RECORDS PROVIDED:
-*-*-

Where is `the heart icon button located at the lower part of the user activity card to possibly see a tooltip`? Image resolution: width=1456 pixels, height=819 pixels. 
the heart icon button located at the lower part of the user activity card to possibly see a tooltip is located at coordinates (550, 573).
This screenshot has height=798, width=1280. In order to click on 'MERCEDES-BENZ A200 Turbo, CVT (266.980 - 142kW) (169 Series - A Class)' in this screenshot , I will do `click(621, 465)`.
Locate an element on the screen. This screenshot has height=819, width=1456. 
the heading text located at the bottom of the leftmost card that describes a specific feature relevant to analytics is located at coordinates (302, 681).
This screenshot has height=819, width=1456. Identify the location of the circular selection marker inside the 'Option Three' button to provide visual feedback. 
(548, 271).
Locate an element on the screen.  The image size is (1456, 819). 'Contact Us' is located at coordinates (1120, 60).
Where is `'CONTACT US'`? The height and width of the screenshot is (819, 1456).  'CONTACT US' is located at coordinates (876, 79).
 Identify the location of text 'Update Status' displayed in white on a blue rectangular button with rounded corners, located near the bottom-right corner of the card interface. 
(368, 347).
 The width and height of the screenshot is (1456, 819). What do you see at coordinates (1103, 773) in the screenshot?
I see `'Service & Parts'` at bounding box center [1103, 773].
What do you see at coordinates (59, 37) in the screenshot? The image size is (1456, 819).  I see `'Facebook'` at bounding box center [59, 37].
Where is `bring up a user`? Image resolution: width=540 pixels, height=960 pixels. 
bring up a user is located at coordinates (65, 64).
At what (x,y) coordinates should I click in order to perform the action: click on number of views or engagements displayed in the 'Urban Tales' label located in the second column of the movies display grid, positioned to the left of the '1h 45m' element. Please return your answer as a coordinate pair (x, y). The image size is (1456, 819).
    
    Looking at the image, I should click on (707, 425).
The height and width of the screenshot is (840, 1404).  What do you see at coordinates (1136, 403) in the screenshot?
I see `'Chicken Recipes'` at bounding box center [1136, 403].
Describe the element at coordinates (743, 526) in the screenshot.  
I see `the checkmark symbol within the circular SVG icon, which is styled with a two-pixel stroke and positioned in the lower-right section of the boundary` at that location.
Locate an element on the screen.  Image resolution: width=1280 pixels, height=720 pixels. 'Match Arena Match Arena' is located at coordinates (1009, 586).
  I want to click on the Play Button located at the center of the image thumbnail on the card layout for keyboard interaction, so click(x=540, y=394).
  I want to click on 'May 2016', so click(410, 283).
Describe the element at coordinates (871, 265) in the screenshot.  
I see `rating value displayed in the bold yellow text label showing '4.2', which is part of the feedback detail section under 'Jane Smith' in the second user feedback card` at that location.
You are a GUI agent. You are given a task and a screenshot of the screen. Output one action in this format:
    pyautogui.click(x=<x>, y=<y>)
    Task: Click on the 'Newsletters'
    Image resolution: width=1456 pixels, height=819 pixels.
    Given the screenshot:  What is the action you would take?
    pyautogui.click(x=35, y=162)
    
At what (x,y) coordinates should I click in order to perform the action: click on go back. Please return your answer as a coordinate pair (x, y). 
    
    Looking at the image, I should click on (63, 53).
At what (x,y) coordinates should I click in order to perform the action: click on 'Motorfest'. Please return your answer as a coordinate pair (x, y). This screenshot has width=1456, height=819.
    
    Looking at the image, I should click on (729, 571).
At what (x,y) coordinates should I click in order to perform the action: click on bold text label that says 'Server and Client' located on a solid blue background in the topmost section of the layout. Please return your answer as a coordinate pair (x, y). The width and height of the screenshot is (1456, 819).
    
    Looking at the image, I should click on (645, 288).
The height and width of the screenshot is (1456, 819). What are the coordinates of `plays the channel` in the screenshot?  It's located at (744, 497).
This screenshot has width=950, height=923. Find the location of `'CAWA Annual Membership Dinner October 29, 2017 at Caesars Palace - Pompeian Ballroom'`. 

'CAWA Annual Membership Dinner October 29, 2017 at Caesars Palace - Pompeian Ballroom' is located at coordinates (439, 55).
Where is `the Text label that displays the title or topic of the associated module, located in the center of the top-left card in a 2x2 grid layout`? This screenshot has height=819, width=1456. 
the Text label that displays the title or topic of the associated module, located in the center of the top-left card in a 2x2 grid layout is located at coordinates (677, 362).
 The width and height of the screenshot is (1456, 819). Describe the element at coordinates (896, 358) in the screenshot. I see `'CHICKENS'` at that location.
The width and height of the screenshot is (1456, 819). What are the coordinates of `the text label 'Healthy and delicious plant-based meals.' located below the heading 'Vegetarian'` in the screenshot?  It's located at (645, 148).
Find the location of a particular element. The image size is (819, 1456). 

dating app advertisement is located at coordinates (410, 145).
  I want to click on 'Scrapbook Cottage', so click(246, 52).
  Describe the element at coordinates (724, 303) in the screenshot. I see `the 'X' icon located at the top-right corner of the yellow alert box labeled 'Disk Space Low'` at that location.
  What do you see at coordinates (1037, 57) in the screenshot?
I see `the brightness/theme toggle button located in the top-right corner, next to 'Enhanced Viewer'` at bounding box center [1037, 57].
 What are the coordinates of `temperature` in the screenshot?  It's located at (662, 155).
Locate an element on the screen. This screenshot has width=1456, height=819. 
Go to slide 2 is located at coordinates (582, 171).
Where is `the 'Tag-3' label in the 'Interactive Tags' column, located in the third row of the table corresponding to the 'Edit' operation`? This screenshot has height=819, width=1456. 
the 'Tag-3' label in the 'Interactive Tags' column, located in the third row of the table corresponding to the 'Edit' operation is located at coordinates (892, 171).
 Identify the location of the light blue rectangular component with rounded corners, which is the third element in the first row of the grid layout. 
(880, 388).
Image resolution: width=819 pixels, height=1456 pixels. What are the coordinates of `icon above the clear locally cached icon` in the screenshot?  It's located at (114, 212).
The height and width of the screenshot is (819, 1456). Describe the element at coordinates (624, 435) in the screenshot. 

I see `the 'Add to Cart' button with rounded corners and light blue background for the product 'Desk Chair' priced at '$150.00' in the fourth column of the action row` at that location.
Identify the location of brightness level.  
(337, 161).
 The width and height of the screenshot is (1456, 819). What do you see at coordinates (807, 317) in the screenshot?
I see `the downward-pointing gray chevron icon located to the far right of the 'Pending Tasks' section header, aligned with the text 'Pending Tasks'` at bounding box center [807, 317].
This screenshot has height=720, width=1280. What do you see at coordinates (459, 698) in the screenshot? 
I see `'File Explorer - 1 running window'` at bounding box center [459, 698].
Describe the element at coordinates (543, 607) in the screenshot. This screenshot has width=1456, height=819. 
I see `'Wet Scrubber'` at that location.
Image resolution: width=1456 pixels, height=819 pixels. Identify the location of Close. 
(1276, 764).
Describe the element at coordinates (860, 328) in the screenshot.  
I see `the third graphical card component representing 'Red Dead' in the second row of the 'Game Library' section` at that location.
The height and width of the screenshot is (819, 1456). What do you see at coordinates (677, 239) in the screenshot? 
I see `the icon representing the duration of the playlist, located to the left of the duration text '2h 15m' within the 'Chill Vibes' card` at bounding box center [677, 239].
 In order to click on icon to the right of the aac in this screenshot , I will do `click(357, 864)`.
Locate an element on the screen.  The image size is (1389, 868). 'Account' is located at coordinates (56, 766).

-*-*-

TO BE DONE: Copy all of the lines above word for word, changing nothing.

FINISHED TASK:
Where is `the heart icon button located at the lower part of the user activity card to possibly see a tooltip`? Image resolution: width=1456 pixels, height=819 pixels. 
the heart icon button located at the lower part of the user activity card to possibly see a tooltip is located at coordinates (550, 573).
This screenshot has height=798, width=1280. In order to click on 'MERCEDES-BENZ A200 Turbo, CVT (266.980 - 142kW) (169 Series - A Class)' in this screenshot , I will do `click(621, 465)`.
Locate an element on the screen. This screenshot has height=819, width=1456. 
the heading text located at the bottom of the leftmost card that describes a specific feature relevant to analytics is located at coordinates (302, 681).
This screenshot has height=819, width=1456. Identify the location of the circular selection marker inside the 'Option Three' button to provide visual feedback. 
(548, 271).
Locate an element on the screen.  The image size is (1456, 819). 'Contact Us' is located at coordinates (1120, 60).
Where is `'CONTACT US'`? The height and width of the screenshot is (819, 1456).  'CONTACT US' is located at coordinates (876, 79).
 Identify the location of text 'Update Status' displayed in white on a blue rectangular button with rounded corners, located near the bottom-right corner of the card interface. 
(368, 347).
 The width and height of the screenshot is (1456, 819). What do you see at coordinates (1103, 773) in the screenshot?
I see `'Service & Parts'` at bounding box center [1103, 773].
What do you see at coordinates (59, 37) in the screenshot? The image size is (1456, 819).  I see `'Facebook'` at bounding box center [59, 37].
Where is `bring up a user`? Image resolution: width=540 pixels, height=960 pixels. 
bring up a user is located at coordinates (65, 64).
At what (x,y) coordinates should I click in order to perform the action: click on number of views or engagements displayed in the 'Urban Tales' label located in the second column of the movies display grid, positioned to the left of the '1h 45m' element. Please return your answer as a coordinate pair (x, y). The image size is (1456, 819).
    
    Looking at the image, I should click on (707, 425).
The height and width of the screenshot is (840, 1404).  What do you see at coordinates (1136, 403) in the screenshot?
I see `'Chicken Recipes'` at bounding box center [1136, 403].
Describe the element at coordinates (743, 526) in the screenshot.  
I see `the checkmark symbol within the circular SVG icon, which is styled with a two-pixel stroke and positioned in the lower-right section of the boundary` at that location.
Locate an element on the screen.  Image resolution: width=1280 pixels, height=720 pixels. 'Match Arena Match Arena' is located at coordinates (1009, 586).
  I want to click on the Play Button located at the center of the image thumbnail on the card layout for keyboard interaction, so click(x=540, y=394).
  I want to click on 'May 2016', so click(410, 283).
Describe the element at coordinates (871, 265) in the screenshot.  
I see `rating value displayed in the bold yellow text label showing '4.2', which is part of the feedback detail section under 'Jane Smith' in the second user feedback card` at that location.
You are a GUI agent. You are given a task and a screenshot of the screen. Output one action in this format:
    pyautogui.click(x=<x>, y=<y>)
    Task: Click on the 'Newsletters'
    Image resolution: width=1456 pixels, height=819 pixels.
    Given the screenshot:  What is the action you would take?
    pyautogui.click(x=35, y=162)
    
At what (x,y) coordinates should I click in order to perform the action: click on go back. Please return your answer as a coordinate pair (x, y). 
    
    Looking at the image, I should click on (63, 53).
At what (x,y) coordinates should I click in order to perform the action: click on 'Motorfest'. Please return your answer as a coordinate pair (x, y). This screenshot has width=1456, height=819.
    
    Looking at the image, I should click on (729, 571).
At what (x,y) coordinates should I click in order to perform the action: click on bold text label that says 'Server and Client' located on a solid blue background in the topmost section of the layout. Please return your answer as a coordinate pair (x, y). The width and height of the screenshot is (1456, 819).
    
    Looking at the image, I should click on (645, 288).
The height and width of the screenshot is (1456, 819). What are the coordinates of `plays the channel` in the screenshot?  It's located at (744, 497).
This screenshot has width=950, height=923. Find the location of `'CAWA Annual Membership Dinner October 29, 2017 at Caesars Palace - Pompeian Ballroom'`. 

'CAWA Annual Membership Dinner October 29, 2017 at Caesars Palace - Pompeian Ballroom' is located at coordinates (439, 55).
Where is `the Text label that displays the title or topic of the associated module, located in the center of the top-left card in a 2x2 grid layout`? This screenshot has height=819, width=1456. 
the Text label that displays the title or topic of the associated module, located in the center of the top-left card in a 2x2 grid layout is located at coordinates (677, 362).
 The width and height of the screenshot is (1456, 819). Describe the element at coordinates (896, 358) in the screenshot. I see `'CHICKENS'` at that location.
The width and height of the screenshot is (1456, 819). What are the coordinates of `the text label 'Healthy and delicious plant-based meals.' located below the heading 'Vegetarian'` in the screenshot?  It's located at (645, 148).
Find the location of a particular element. The image size is (819, 1456). 

dating app advertisement is located at coordinates (410, 145).
  I want to click on 'Scrapbook Cottage', so click(246, 52).
  Describe the element at coordinates (724, 303) in the screenshot. I see `the 'X' icon located at the top-right corner of the yellow alert box labeled 'Disk Space Low'` at that location.
  What do you see at coordinates (1037, 57) in the screenshot?
I see `the brightness/theme toggle button located in the top-right corner, next to 'Enhanced Viewer'` at bounding box center [1037, 57].
 What are the coordinates of `temperature` in the screenshot?  It's located at (662, 155).
Locate an element on the screen. This screenshot has width=1456, height=819. 
Go to slide 2 is located at coordinates (582, 171).
Where is `the 'Tag-3' label in the 'Interactive Tags' column, located in the third row of the table corresponding to the 'Edit' operation`? This screenshot has height=819, width=1456. 
the 'Tag-3' label in the 'Interactive Tags' column, located in the third row of the table corresponding to the 'Edit' operation is located at coordinates (892, 171).
 Identify the location of the light blue rectangular component with rounded corners, which is the third element in the first row of the grid layout. 
(880, 388).
Image resolution: width=819 pixels, height=1456 pixels. What are the coordinates of `icon above the clear locally cached icon` in the screenshot?  It's located at (114, 212).
The height and width of the screenshot is (819, 1456). Describe the element at coordinates (624, 435) in the screenshot. 

I see `the 'Add to Cart' button with rounded corners and light blue background for the product 'Desk Chair' priced at '$150.00' in the fourth column of the action row` at that location.
Identify the location of brightness level.  
(337, 161).
 The width and height of the screenshot is (1456, 819). What do you see at coordinates (807, 317) in the screenshot?
I see `the downward-pointing gray chevron icon located to the far right of the 'Pending Tasks' section header, aligned with the text 'Pending Tasks'` at bounding box center [807, 317].
This screenshot has height=720, width=1280. What do you see at coordinates (459, 698) in the screenshot? 
I see `'File Explorer - 1 running window'` at bounding box center [459, 698].
Describe the element at coordinates (543, 607) in the screenshot. This screenshot has width=1456, height=819. 
I see `'Wet Scrubber'` at that location.
Image resolution: width=1456 pixels, height=819 pixels. Identify the location of Close. 
(1276, 764).
Describe the element at coordinates (860, 328) in the screenshot.  
I see `the third graphical card component representing 'Red Dead' in the second row of the 'Game Library' section` at that location.
The height and width of the screenshot is (819, 1456). What do you see at coordinates (677, 239) in the screenshot? 
I see `the icon representing the duration of the playlist, located to the left of the duration text '2h 15m' within the 'Chill Vibes' card` at bounding box center [677, 239].
 In order to click on icon to the right of the aac in this screenshot , I will do `click(357, 864)`.
Locate an element on the screen.  The image size is (1389, 868). 'Account' is located at coordinates (56, 766).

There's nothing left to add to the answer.